Selamat ulang tahun Kayril Arenuma Faiz.

Terima kasih yang tak terhingga dari Baba dan Mama untuk seribu delapan ratus dua puluh enam hari yang dipenuhi dengan peluk, cium, canda, tawa, senyum, tangis, haru, marah dan berbagai keajaiban lain yang tak terhitung jumlahnya.
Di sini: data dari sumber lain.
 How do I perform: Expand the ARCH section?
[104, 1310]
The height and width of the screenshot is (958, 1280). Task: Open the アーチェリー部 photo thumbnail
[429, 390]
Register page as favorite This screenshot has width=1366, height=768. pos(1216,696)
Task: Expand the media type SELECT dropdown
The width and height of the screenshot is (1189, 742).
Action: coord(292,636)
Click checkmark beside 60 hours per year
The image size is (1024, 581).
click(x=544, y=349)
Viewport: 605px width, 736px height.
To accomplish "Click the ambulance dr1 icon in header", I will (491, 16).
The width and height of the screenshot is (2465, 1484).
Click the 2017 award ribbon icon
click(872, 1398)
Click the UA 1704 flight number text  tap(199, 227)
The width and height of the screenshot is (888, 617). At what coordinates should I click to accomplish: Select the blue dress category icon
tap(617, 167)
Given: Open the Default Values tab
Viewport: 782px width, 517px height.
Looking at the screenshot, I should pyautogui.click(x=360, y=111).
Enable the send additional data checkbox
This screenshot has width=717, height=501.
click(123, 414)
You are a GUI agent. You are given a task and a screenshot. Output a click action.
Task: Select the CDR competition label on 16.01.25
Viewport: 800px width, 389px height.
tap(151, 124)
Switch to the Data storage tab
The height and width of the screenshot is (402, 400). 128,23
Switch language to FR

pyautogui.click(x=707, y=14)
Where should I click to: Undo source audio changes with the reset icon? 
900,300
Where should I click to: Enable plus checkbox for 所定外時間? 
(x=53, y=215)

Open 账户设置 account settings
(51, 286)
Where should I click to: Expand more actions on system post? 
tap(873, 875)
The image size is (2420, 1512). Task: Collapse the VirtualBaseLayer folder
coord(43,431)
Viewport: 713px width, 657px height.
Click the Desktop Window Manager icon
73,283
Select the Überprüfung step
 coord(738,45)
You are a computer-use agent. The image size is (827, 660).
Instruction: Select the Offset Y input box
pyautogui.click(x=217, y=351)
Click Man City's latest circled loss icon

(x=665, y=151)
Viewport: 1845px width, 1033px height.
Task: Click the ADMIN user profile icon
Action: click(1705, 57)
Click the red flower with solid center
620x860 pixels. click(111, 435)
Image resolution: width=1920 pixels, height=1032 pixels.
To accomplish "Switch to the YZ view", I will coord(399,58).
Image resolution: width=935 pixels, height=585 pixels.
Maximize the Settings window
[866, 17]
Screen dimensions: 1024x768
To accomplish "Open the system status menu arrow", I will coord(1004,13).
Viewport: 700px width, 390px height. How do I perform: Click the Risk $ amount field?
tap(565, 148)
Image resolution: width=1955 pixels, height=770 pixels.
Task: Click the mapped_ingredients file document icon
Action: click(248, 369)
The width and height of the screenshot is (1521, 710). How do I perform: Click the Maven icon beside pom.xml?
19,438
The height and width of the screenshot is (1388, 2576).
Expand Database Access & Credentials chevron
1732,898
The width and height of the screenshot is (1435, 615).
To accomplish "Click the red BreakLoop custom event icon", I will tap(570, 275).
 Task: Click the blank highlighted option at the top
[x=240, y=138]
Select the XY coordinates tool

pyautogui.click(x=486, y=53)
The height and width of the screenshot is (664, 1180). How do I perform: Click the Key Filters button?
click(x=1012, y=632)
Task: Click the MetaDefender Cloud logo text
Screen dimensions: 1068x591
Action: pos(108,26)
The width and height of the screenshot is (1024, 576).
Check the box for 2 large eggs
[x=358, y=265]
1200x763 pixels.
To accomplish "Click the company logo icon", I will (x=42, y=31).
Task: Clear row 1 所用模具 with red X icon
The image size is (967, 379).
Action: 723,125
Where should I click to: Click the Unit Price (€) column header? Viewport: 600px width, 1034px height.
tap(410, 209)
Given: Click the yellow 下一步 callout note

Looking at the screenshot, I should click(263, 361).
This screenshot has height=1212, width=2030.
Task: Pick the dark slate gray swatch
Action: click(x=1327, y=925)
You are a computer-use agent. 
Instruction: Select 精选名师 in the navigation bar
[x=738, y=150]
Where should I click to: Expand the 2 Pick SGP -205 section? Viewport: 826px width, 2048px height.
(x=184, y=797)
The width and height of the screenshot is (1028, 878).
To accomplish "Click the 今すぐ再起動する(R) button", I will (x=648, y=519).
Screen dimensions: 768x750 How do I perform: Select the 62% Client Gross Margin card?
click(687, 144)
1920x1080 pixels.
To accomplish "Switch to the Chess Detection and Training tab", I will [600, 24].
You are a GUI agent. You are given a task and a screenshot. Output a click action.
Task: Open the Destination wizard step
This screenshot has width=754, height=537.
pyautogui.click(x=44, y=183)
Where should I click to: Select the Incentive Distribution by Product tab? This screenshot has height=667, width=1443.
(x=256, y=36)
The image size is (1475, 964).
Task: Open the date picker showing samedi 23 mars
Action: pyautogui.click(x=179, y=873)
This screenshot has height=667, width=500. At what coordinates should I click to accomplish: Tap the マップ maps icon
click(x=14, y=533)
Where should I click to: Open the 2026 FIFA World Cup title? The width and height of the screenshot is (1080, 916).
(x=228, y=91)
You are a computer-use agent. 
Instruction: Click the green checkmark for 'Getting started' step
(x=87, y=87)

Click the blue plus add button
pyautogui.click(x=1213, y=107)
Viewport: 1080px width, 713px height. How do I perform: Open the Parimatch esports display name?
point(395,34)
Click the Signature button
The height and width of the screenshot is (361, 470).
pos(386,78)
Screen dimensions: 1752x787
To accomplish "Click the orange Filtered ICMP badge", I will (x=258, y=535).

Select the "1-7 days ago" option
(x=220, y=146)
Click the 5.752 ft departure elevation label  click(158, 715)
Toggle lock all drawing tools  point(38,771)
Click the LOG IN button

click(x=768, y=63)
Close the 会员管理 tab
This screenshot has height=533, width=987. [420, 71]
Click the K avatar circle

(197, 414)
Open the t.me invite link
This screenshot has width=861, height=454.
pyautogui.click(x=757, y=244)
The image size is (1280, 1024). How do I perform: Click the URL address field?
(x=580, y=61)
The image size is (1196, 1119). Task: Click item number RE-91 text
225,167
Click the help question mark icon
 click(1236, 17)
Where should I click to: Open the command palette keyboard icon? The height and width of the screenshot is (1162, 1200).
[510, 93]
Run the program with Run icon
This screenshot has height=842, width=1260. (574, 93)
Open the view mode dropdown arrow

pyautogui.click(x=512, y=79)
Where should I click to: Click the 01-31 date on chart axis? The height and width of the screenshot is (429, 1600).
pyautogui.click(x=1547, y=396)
Baba dan Mama berharap Kay menjadi manusia yang berguna bagi semua, tanpa batasan bangsa, negara dan keyakinan.

Jul 14, 2008

Terima Kasih 2

‘Ba, waktu itu ada kejadian mengharukan, deh,’ kata Mama kemarin.

‘Kenapa, Ma?’

‘Si Kay tiba-tiba nyamperin aku, terus bilang “Kalau sudah dibantu bilang apa, Ma?” Aku tanya lagi: “Bilang apa?” Terus dia bilang gini: “Telima kasih.” Terus…’

‘Terus?’

‘Terus dia ngeliatin aku, dan bilang: “Telima kasih, Ma.” sambil meluk aku.’

Kami berdua tersenyum. Terharu.

‘Lalu aku bilang: “Sama-sama, Nak. Emang Mama udah bantu Kay?” Terus dia jawab: “Udah,” katanya.’

Sama-sama, Nak. Baba dan Mama juga berterima kasih pada Kay. Kay sudah banyak membantu Baba dan Mama dengan cara yang tak terduga.

Jul 9, 2008

Permainan Baru Kay

‘Kok nggak ada sualanya siih?’ tanya Kay sambil memegang kepingan puzzle hewan pertanian. Kepingan puzzle itu bergambar seekor ayam jantan, seekor ayam betina dan dua ekor anak ayam, tepat di tengah-tengahnya ada sebuah kenop yang berfungsi sebagai pegangan.

‘Suara apa, Nak?’ Mama balik bertanya.

‘Suala ayam,’ jawab Kay.

‘Ayam apa? Jantan apa betina?’ tanya Mama lagi.

‘Ayam jantan,’ jawab Kay.

‘Pijit ayamnya dong,’ pinta Mama.

‘Pijit Maaa,’ kata Kay sambil memijit kenop di kepingan puzzle itu.

‘Kukuruyuuuuuk,’ kata Mama menirukan kokok ayam jantan.

‘Oh, oh, oh,’ lirih Kay sambil tergopoh-gopoh menghampiri dan memeluk Mama dengan erat.

Jul 8, 2008

Tugas

‘Apa tugas suster, Kay,’ tanya Ibu Terapis.

Kay memperhatikan gambar suster yang ada di hadapannya, lalu menjawab:

‘Membawa obat.’

Dalam gambar itu si suster memang sedang membawa obat, tetapi bukan itu jawaban yang diharapkan oleh Ibu Terapis.

‘Bukan, Kay. Kemarin kan sudah diajarkan, tugas suster adalah merawat—?’ kata Ibu Terapis memancing.

‘Olang sakit,’ jawab Kay.

‘Iya, benar.’

‘Sekarang tugas Baba apa?’ tanyanya lagi.

‘Mengantal vishidi,’ jawab Kay mantap.

‘Mengantar VCD?’ Ibu Terapis hampir tak dapat menahan tawanya. ‘Tugas Mama apa?’

‘Pelgi ke Swedia,’ jawab Kay.

‘Oh, gitu. Kalau tugas Kay apa?’

‘Memakai baju.’

Mulai mengarang bebas agaknya si Kay ini.

Akhirnya Ibu Terapis berhasil mengingatkan Kay bahwa tugas Kay adalah belajad dan tugas Baba adalah mencari uang.

‘Untuk apa, Kay?’

‘Untuk jajan,’ jawabnya sambil tersenyum.